There’s no difference; under the hood positive_ordered is implemented essentially as an array of lower-bounded reals.

That F[1] ~ normal(0.1, 1e-9) is rather extreme and could be causing numerical problems. Maybe try 1e-3 instead.

You don’t have a prior on sigma so I don’t think the “smoothing prior” does much smoothing. And since you don’t know how large the intervals are I don’t think F is really identifiable from the data.

aakhmetz · June 11, 2021, 11:15am

just to make sure, lognormal(F[t-1], sigma) does not mean that you have log-mean with F[t-1] rather than it is the meanlog, the first parameter of the distribution.
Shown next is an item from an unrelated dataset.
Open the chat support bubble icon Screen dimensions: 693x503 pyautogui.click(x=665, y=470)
So I don’t think that that line does what you implied

ps: i would do smoothing in log-scale and then exponentiate rather than implementing lognormal distribution. you can then do a non-centered parametization

Gustavo_Lacerda · June 11, 2021, 4:00pm

The current smoothness prior is: dF[t+1] ~ lognormal(dF[t], sigma);

Do you mean:in transformed_parameters define log_dF[t] := log(dF[t]) and for the prior do log_dF[t+1] ~ normal(log_dF[t], sigma); ?

aakhmetz · June 11, 2021, 7:04pm

yes and to write log_dF[t+1] = log_dF[t] + sigma * log_dF_raw[t+1], where log_dF_raw ~ std_normal() (this would be a non-centered parametization)
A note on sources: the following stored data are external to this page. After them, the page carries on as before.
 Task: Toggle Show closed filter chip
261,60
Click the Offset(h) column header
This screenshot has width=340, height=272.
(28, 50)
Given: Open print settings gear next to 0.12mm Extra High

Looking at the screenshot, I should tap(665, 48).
Gustavo_Lacerda · June 12, 2021, 4:59pm

Looks like Stan doesn’t allow transformed parameters on the LHS of assignments.

SYNTAX ERROR, MESSAGE(S) FROM PARSER:
Cannot assign to variable outside of declaration block; left-hand-side variable origin=transformed parameter
Illegal statement beginning with non-void expression parsed as
  log_dF[t + 1]

nhuurre · June 12, 2021, 5:41pm

The important part of the message is outside of declaration block. The assignments to transformed parameters must happen inside the transformed parameters block.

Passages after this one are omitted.